Your assignment: An exact copy of the lines from the one containing "1279x371 pixels. Task: Open" through the last line below is required; include both of those lines and no others.
[[ Task inputs, beginning ]]
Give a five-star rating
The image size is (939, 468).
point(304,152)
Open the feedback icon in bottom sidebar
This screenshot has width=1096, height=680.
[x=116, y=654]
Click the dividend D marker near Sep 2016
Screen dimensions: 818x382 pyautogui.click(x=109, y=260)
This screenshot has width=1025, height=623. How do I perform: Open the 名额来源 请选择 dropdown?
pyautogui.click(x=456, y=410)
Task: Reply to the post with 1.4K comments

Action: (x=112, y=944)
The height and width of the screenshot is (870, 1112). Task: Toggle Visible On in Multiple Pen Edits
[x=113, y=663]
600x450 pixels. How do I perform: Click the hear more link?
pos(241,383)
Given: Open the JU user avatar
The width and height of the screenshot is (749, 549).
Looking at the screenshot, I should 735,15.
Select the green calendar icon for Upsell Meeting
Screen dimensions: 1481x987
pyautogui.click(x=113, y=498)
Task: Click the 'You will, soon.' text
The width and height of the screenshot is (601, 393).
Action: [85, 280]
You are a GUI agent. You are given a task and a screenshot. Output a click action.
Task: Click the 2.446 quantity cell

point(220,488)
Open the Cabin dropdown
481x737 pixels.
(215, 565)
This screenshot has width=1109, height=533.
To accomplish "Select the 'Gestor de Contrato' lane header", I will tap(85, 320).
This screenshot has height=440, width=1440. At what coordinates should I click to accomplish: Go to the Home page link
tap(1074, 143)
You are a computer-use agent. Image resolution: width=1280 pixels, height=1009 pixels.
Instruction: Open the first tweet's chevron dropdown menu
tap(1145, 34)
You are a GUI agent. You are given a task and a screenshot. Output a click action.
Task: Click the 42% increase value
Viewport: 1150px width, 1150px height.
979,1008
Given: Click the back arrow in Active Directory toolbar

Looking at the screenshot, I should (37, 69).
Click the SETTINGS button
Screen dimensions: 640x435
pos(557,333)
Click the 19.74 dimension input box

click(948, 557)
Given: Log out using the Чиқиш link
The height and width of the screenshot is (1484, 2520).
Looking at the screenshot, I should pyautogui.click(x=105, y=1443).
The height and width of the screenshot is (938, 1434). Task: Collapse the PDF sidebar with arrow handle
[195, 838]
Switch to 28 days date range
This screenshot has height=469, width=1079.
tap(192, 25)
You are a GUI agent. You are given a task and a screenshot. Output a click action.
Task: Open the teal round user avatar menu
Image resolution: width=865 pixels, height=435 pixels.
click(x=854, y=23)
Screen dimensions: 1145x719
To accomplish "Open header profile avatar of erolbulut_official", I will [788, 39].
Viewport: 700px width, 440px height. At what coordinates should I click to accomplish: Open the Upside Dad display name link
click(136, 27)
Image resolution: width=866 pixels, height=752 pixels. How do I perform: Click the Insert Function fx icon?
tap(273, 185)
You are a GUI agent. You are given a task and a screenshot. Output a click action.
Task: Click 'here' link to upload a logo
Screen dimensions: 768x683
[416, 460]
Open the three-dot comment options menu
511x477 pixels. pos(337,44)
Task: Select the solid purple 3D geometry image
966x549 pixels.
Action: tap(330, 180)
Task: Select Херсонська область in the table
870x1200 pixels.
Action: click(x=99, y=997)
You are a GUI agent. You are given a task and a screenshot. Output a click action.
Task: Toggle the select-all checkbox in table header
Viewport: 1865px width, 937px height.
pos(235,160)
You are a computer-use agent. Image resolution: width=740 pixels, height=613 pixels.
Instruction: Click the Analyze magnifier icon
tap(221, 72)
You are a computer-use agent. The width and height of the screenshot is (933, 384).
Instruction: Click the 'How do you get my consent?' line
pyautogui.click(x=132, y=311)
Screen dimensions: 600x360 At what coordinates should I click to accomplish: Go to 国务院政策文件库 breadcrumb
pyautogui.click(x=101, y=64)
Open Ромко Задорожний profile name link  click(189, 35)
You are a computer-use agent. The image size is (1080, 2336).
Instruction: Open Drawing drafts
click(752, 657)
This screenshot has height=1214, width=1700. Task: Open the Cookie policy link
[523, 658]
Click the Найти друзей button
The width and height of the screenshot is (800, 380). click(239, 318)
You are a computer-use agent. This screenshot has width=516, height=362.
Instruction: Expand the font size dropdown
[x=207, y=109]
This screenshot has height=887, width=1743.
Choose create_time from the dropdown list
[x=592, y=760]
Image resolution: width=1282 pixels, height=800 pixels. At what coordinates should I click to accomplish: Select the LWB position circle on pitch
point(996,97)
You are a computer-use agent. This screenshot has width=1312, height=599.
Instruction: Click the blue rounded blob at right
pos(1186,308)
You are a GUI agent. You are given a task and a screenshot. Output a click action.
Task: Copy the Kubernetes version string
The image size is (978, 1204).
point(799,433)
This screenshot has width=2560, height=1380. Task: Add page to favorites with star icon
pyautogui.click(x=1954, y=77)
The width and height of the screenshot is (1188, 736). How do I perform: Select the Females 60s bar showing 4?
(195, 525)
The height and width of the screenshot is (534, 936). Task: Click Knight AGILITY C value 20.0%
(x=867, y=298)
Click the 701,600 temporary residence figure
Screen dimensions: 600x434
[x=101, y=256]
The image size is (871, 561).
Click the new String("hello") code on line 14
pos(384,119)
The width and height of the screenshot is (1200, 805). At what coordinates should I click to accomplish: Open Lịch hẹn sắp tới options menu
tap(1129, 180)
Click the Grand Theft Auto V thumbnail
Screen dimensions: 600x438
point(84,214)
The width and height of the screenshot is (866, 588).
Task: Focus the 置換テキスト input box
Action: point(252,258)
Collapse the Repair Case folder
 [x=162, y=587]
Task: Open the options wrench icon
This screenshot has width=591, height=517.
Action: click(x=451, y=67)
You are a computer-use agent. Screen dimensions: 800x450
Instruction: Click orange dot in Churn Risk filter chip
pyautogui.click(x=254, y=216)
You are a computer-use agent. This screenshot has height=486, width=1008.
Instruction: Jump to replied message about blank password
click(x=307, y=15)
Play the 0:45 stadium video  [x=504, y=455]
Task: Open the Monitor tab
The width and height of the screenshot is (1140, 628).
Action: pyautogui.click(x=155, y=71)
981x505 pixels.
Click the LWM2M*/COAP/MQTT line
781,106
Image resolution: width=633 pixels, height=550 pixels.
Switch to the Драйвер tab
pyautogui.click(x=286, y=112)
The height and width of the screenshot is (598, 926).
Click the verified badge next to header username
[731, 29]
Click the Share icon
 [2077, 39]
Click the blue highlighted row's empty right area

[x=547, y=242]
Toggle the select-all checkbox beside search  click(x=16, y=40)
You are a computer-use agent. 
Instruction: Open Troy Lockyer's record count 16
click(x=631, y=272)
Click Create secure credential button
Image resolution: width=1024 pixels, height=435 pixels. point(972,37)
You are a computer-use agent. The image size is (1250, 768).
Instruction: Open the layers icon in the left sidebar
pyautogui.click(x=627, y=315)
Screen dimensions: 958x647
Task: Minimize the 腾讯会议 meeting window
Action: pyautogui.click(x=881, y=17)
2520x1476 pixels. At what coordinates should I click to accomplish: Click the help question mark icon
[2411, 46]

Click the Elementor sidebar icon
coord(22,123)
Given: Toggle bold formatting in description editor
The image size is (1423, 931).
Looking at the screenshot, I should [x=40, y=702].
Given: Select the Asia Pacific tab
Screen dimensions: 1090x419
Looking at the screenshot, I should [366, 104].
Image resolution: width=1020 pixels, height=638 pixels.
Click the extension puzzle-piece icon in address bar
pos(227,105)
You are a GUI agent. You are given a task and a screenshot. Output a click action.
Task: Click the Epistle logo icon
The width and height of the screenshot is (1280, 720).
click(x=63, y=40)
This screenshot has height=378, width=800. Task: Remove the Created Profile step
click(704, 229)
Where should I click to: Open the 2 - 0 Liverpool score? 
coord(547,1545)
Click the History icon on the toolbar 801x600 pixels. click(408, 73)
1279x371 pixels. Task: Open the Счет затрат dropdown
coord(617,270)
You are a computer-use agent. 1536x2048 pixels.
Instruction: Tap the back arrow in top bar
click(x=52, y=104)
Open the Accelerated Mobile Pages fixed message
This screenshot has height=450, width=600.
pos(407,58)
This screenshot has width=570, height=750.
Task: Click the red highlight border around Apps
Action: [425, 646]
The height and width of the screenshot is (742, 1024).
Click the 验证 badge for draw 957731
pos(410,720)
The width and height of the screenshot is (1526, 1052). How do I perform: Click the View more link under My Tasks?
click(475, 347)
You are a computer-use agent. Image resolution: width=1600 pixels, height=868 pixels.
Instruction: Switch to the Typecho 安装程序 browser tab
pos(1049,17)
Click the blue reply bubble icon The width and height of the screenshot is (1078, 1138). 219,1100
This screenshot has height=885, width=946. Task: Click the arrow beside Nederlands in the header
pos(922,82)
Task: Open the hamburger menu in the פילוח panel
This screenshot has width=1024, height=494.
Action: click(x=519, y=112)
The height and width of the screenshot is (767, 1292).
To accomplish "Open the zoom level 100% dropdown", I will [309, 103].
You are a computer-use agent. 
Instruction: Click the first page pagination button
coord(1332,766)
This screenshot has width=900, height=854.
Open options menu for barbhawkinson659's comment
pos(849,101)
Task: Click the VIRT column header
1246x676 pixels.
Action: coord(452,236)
[[ Task inputs, end ]]
Solution below:
1279x371 pixels. Task: Open the Счет затрат dropdown
coord(617,270)
You are a computer-use agent. 1536x2048 pixels.
Instruction: Tap the back arrow in top bar
click(x=52, y=104)
Open the Accelerated Mobile Pages fixed message
This screenshot has height=450, width=600.
pos(407,58)
This screenshot has width=570, height=750.
Task: Click the red highlight border around Apps
Action: [425, 646]
The height and width of the screenshot is (742, 1024).
Click the 验证 badge for draw 957731
pos(410,720)
The width and height of the screenshot is (1526, 1052). How do I perform: Click the View more link under My Tasks?
click(475, 347)
You are a computer-use agent. Image resolution: width=1600 pixels, height=868 pixels.
Instruction: Switch to the Typecho 安装程序 browser tab
pos(1049,17)
Click the blue reply bubble icon The width and height of the screenshot is (1078, 1138). 219,1100
This screenshot has height=885, width=946. Task: Click the arrow beside Nederlands in the header
pos(922,82)
Task: Open the hamburger menu in the פילוח panel
This screenshot has width=1024, height=494.
Action: click(x=519, y=112)
The height and width of the screenshot is (767, 1292).
To accomplish "Open the zoom level 100% dropdown", I will [309, 103].
You are a computer-use agent. 
Instruction: Click the first page pagination button
coord(1332,766)
This screenshot has width=900, height=854.
Open options menu for barbhawkinson659's comment
pos(849,101)
Task: Click the VIRT column header
1246x676 pixels.
Action: coord(452,236)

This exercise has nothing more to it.